8 years ago I was a lame kid in junior high that kept to myself. I talked to my family and a select three friends but mostly I kept my thoughts in my head. I didn't know what I liked and my mom still picked my clothes out for me. My go to hair style was a messy bun or just brushed and the makeup I owned consisted of a fake camera that had eyeshadow, blush, and lipgloss in different slots. I listened to Justin Bieber and whatever anyone around me was listening to. I loved my cat so much I tortured her by wrapping her up in a blanket so tight she couldn't move and made her sit on my lap. My weekends consisted of playing sims more than I'd like to admit. Back then sims 2 was the thing to be playing. Even though I was 12+ I was still too scared to stay home by myself at night and my cousins had to babysit me while my mom was taking pictures at weddings. I didn't try in class and in response I would often be grounded from the TV and internet for 2-3 weeks at a time, which usually only lasted a week because my parents would forget or I would sneak TV in while they were asleep. Needless to say I was an awkward kid, but I was happy.
5 years ago I was 14 and started my Freshman year of high school. I had made a group of friends different from the rest of the kids at school. You could say they were a "darker" crowd. I still hold 2 of them close to my heart today. I never regretted the friends I made, only the arguments we had. I still didn't try in school and with the addition of a cell phone the punishments for bade grades turned into the phone being taken away. At this point I was getting sneaky and took the letters from the mailbox before my parents could see them in order to avoid trouble. I think I hid over 7 letters total. I would dress in only t-shirts from hot topic and wear makeup that looked like a fat crayon went around my eyes ten times. My hair was either black, bright red, or some other absurd color. I went to concerts, specifically warped tour, and listened to all the alternative bands you can think of. And yes, I even had the haircut. A friend referred to me as "the happiest emo kid in the school".
2 years ago I started to learn who I was as a person. I was a senior in high school and a "manager" (water girl) on the football team. I didn't have black hair, and I wore whatever I felt like at the time, whether it be a t-shirt or a nice shirt with an a-line skirt. I listened to whatever I felt like that day and I went to country concerts with my mom. I talked to as many people as possible and never wanted to be alone so I made friends with anyone I could. My grades weren't the best, but they were better. I was the happiest I had been in high school.

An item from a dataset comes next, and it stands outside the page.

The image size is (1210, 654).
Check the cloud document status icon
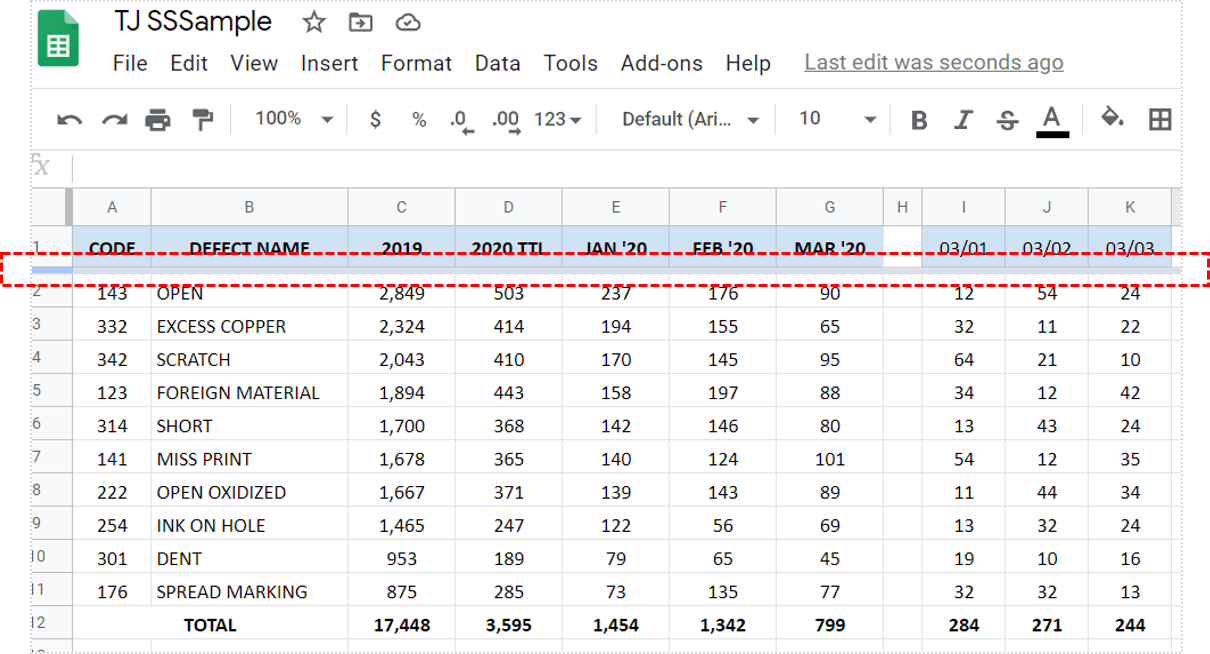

Today I am in my second year of college. Grades still don't come easy but I try, and I don't get grounded anymore. I still listen to Justin Bieber and I still have all those bands on my iTunes. I still go to country concerts with my mom and I still go to the alternative concerts. I'm not scared to stay at home by myself but I am still scared of being alone. I still talk to most of the friends I made in high school, and I've added a few more to my list of good ones since going to college. I have cat named Wayne and plan on getting more as I grow older. I've gotten better at makeup and I still have a few of my favorite band tees. I still keep up with how the football team is doing and I look back at pictures and smile. I still try to make as many friends as possible and I'm still an awkward kid. And I'm still happy.